Input records>
::::
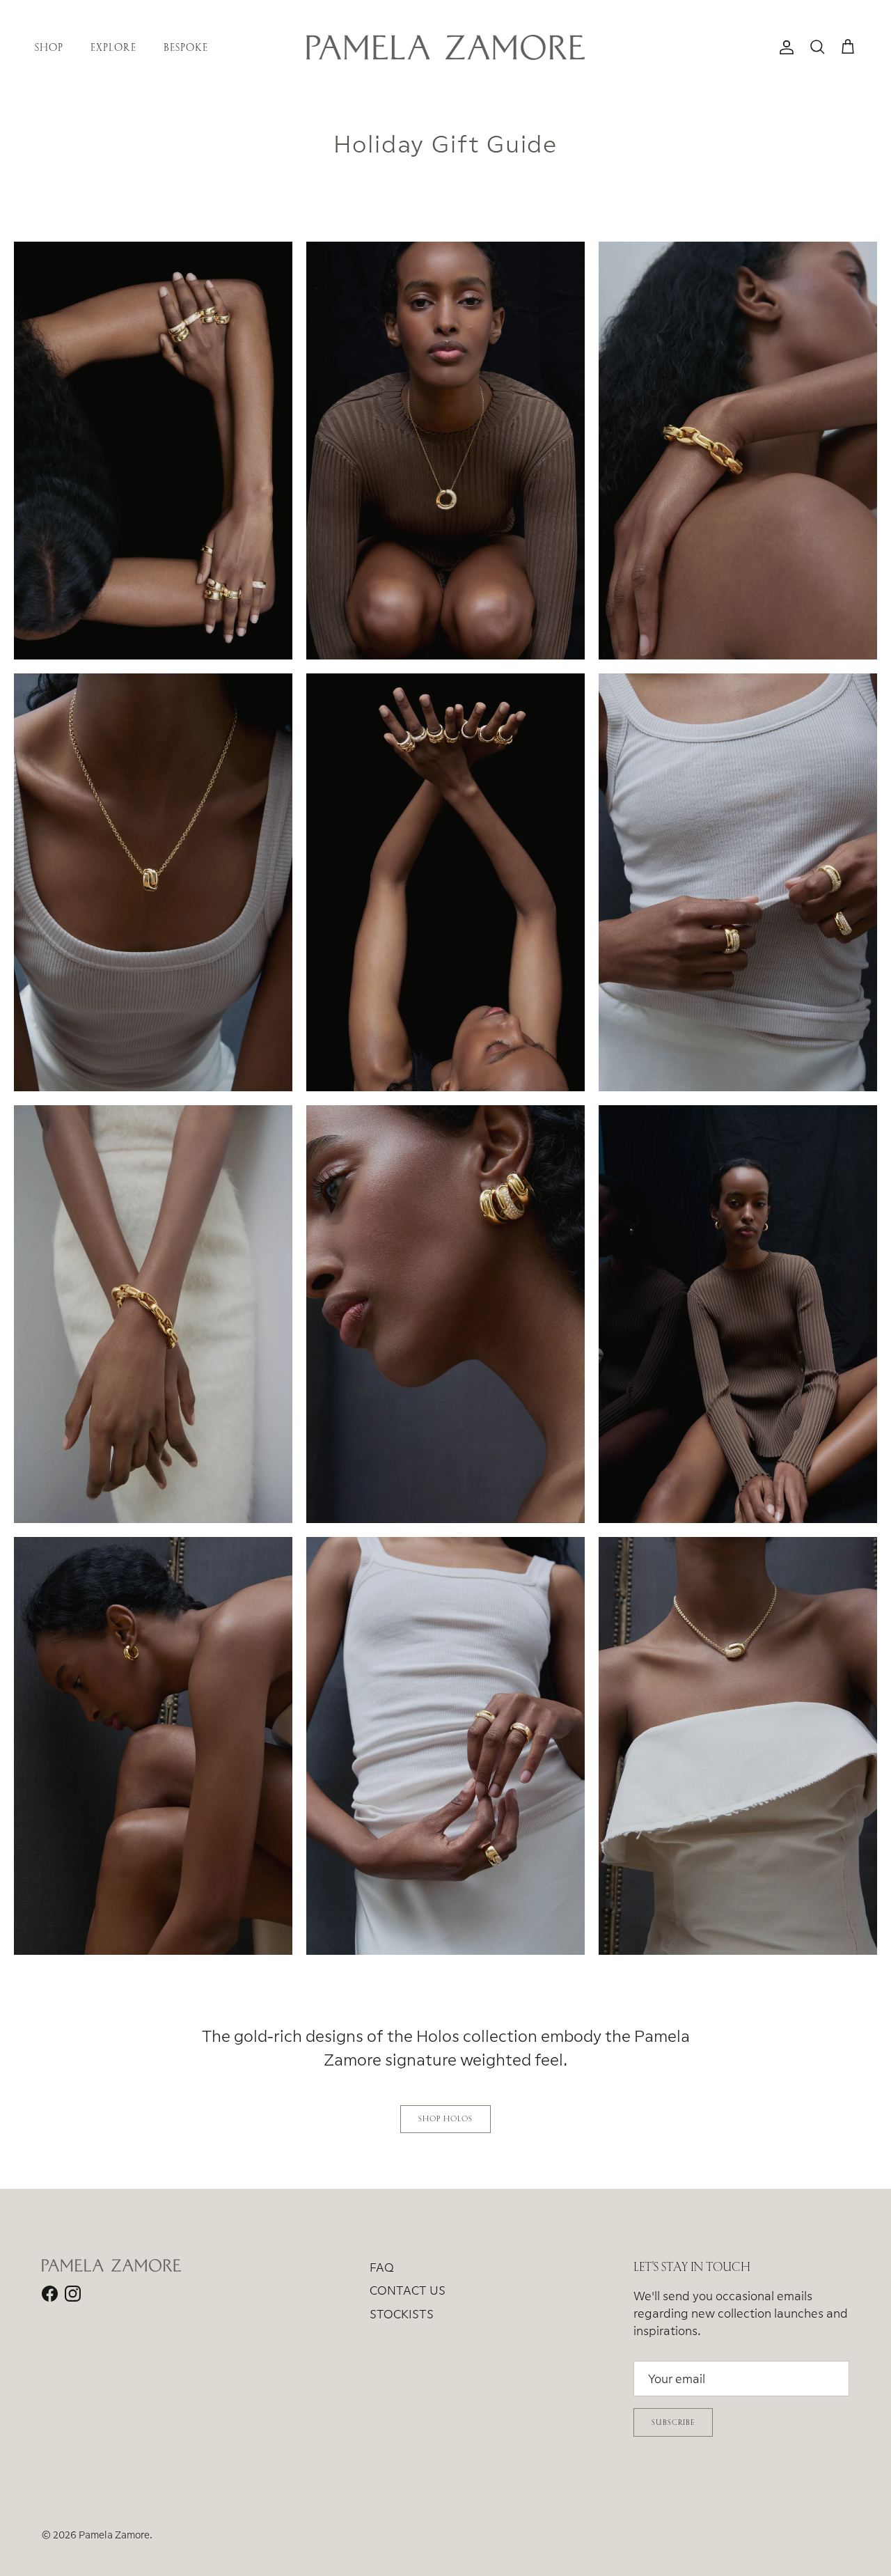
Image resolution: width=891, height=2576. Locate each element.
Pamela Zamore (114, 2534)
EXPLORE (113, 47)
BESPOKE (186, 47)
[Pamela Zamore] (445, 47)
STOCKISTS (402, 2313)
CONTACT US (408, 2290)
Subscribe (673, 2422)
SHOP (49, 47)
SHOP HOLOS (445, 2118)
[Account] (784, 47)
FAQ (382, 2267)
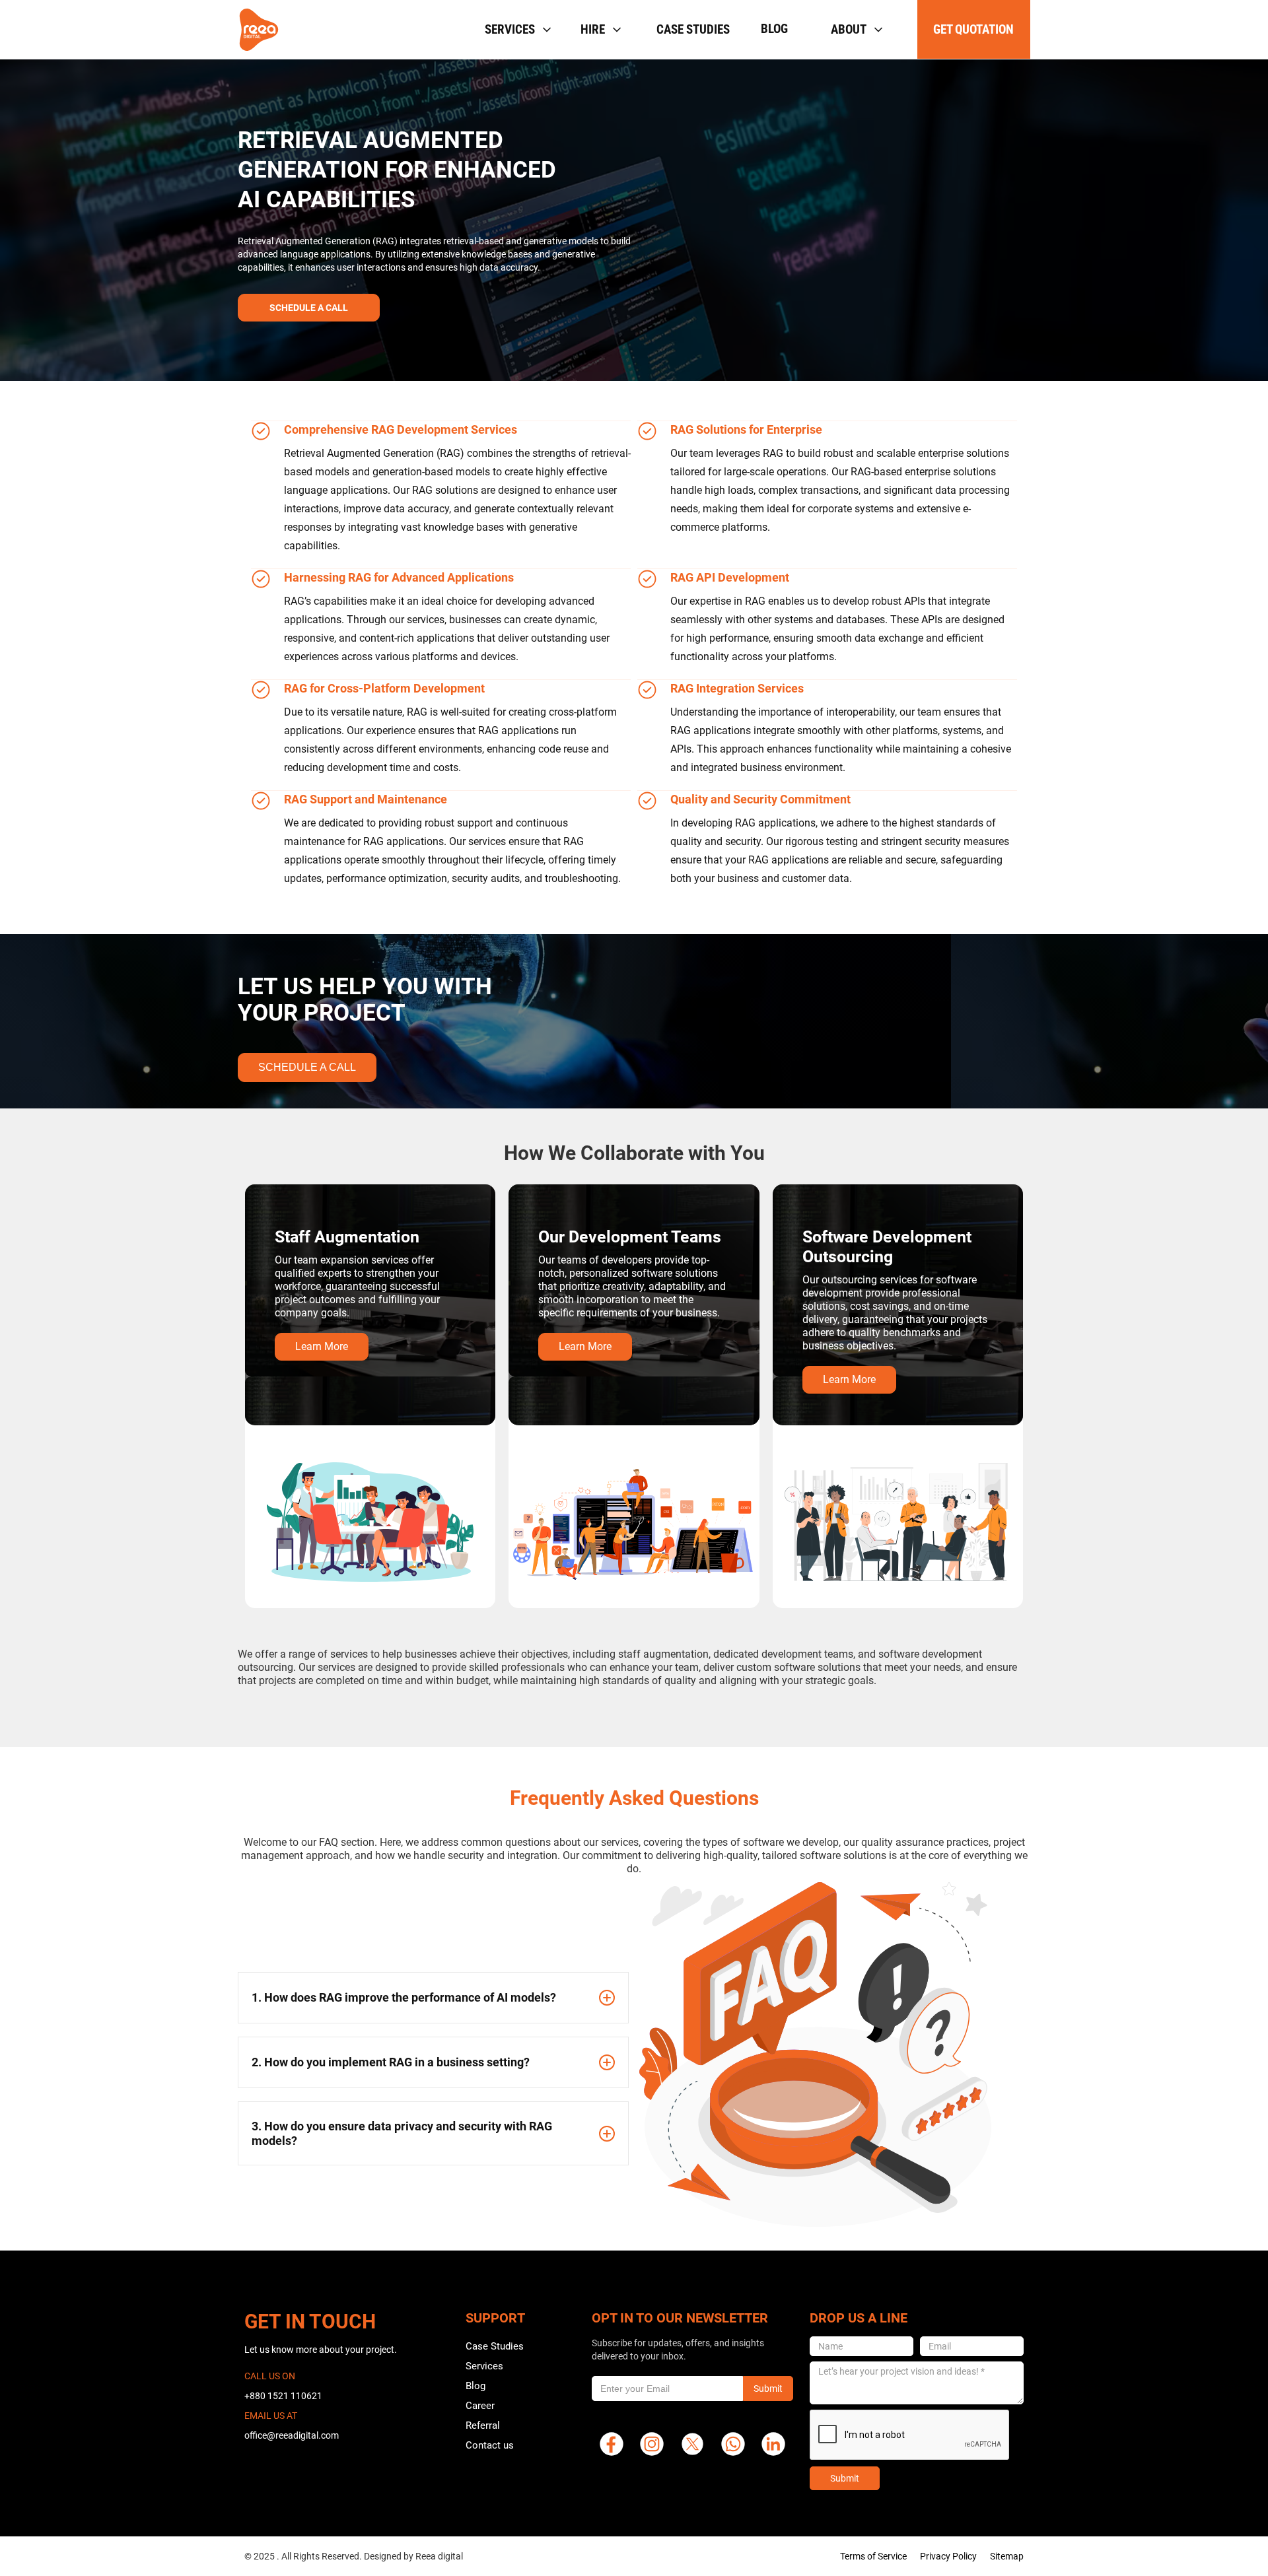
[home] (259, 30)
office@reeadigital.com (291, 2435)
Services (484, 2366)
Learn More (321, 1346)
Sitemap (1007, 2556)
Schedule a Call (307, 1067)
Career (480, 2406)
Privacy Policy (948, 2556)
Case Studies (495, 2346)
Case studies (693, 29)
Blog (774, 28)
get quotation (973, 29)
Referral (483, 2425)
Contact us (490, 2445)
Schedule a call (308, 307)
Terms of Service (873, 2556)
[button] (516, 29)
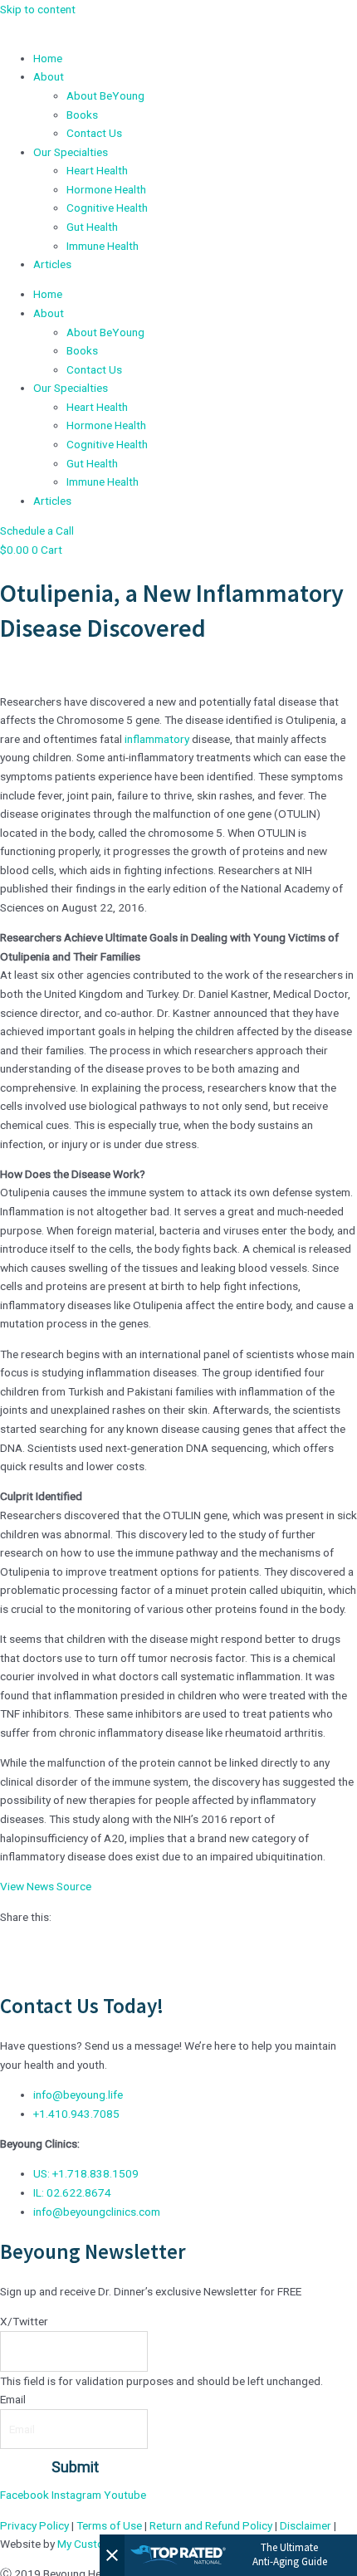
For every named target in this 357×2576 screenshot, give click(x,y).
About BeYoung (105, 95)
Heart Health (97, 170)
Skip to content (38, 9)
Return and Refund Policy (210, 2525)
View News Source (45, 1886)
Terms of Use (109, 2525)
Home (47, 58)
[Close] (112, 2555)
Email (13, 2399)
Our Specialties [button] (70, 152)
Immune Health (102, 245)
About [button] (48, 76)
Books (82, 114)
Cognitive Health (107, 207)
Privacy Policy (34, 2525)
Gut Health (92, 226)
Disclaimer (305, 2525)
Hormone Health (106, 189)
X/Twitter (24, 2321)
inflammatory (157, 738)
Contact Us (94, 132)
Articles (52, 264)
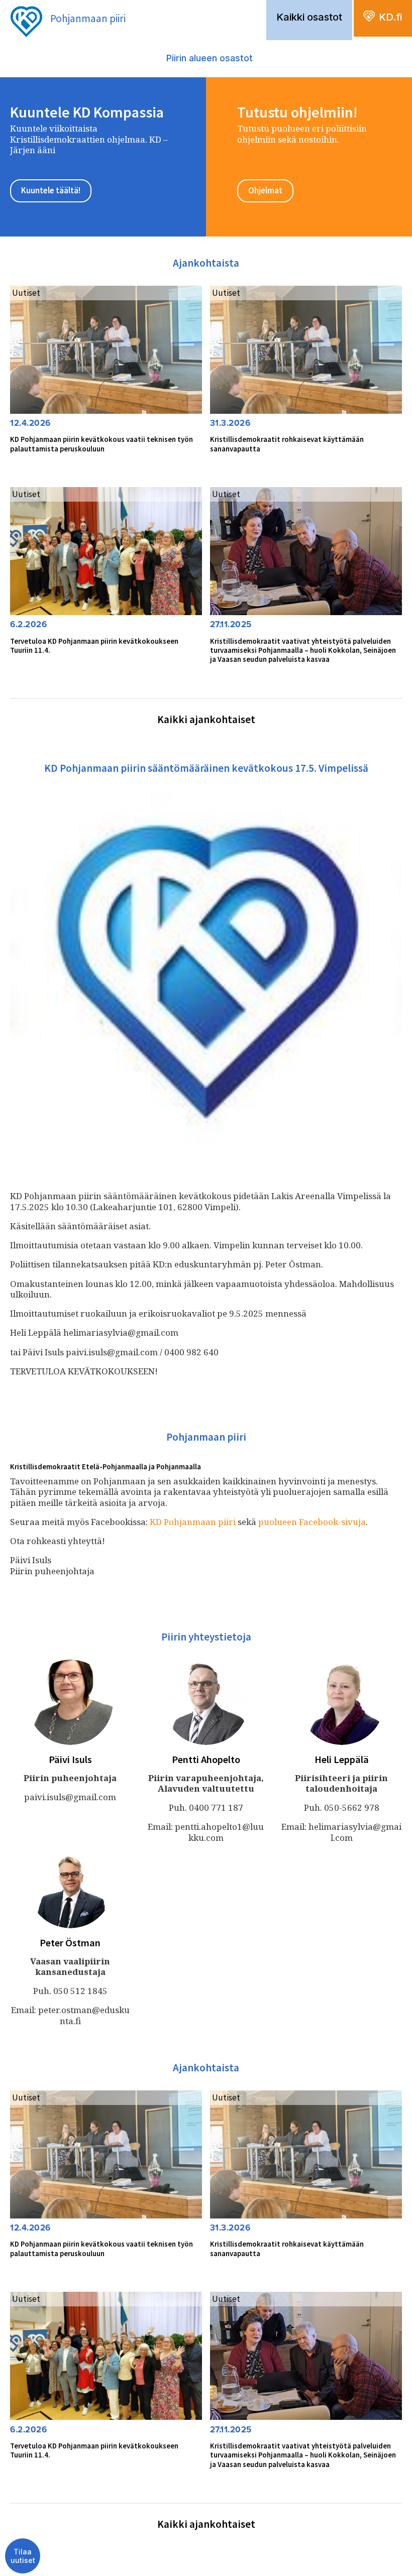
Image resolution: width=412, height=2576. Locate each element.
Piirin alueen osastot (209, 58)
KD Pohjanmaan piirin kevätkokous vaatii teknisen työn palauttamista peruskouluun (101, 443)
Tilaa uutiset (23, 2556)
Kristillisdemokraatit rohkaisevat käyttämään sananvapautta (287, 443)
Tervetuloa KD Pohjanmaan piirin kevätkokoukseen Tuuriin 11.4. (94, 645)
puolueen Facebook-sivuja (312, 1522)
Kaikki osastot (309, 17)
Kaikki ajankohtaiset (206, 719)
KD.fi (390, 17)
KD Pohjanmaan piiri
::::
Exercise directions> Give the listing above again in its entirety and exactly; do not include the pictures.

Task solution>
Image resolution: width=891, height=2576. Locate each element.
Pamela Zamore (114, 2534)
EXPLORE (113, 47)
BESPOKE (186, 47)
[Pamela Zamore] (445, 47)
STOCKISTS (402, 2313)
CONTACT US (408, 2290)
Subscribe (673, 2422)
SHOP (49, 47)
SHOP HOLOS (445, 2118)
[Account] (784, 47)
FAQ (382, 2267)
[home] (259, 30)
office@reeadigital.com (291, 2435)
Services (484, 2366)
Learn More (321, 1346)
Sitemap (1007, 2556)
Schedule a Call (307, 1067)
Career (480, 2406)
Privacy Policy (948, 2556)
Case Studies (495, 2346)
Case studies (693, 29)
Blog (774, 28)
get quotation (973, 29)
Referral (483, 2425)
Contact us (490, 2445)
Schedule a call (308, 307)
Terms of Service (873, 2556)
[button] (516, 29)
For every named target in this 357×2576 screenshot, give click(x,y).
About BeYoung (105, 95)
Heart Health (97, 170)
Skip to content (38, 9)
Return and Refund Policy (210, 2525)
View News Source (45, 1886)
Terms of Use (109, 2525)
Home (47, 58)
[Close] (112, 2555)
Email (13, 2399)
Our Specialties [button] (70, 152)
Immune Health (102, 245)
About [button] (48, 76)
Books (82, 114)
Cognitive Health (107, 207)
Privacy Policy (34, 2525)
Gut Health (92, 226)
Disclaimer (305, 2525)
Hormone Health (106, 189)
X/Twitter (24, 2321)
inflammatory (157, 738)
Contact Us (94, 132)
Articles (52, 264)
Image resolution: width=412, height=2576. Locate each element.
Piirin alueen osastot (209, 58)
KD Pohjanmaan piirin kevätkokous vaatii teknisen työn palauttamista peruskouluun (101, 443)
Tilaa uutiset (23, 2556)
Kristillisdemokraatit rohkaisevat käyttämään sananvapautta (287, 443)
Tervetuloa KD Pohjanmaan piirin kevätkokoukseen Tuuriin 11.4. (94, 645)
puolueen Facebook-sivuja (312, 1522)
Kaikki osastot (309, 17)
Kaikki ajankohtaiset (206, 719)
KD.fi (390, 17)
KD Pohjanmaan piiri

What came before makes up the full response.